The company confirms that it previously received unsolicited, non-binding and conditional proposals from Brookfield in the range of US$17.00 to US$18.25 per share (the ‘conditional proposals’). Upon receipt of the conditional proposals, consistent with its fiduciary duty to act in the best interests of all shareholders, the company's Board of Directors engaged legal and financial advisors to assist the company in assessing the conditional proposals. In response, based on a comprehensive assessment of the conditional proposals, the Board informed Brookfield that they did not reflect the intrinsic value of the company and were not sufficiently pre-emptive to grant Brookfield exclusivity.
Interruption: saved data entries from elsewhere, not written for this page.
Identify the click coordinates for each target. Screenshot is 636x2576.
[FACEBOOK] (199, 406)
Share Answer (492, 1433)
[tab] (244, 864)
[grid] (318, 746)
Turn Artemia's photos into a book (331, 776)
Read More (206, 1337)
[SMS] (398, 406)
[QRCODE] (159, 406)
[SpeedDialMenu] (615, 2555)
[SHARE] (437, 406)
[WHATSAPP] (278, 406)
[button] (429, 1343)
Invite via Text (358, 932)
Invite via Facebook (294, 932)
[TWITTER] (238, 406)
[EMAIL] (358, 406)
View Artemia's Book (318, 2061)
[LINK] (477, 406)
The Board reminds shareholders that no formal offer has been made by Brookfield, and as such there is no need for shareholders to take any action at this time. When a formal offer is made, it will be reviewed by the Board with its legal and financial advisors, and a formal recommendation by the Board will be made to shareholders in due course.
Inter Pipeline has engaged TD Securities as its financial advisor and Burnet, Duckworth & Palmer LLP and Dentons Canada LLP are acting as legal advisors to Inter Pipeline and its Board of Directors. Kingsdale Advisors is engaged as strategic shareholder and communications advisor to the company.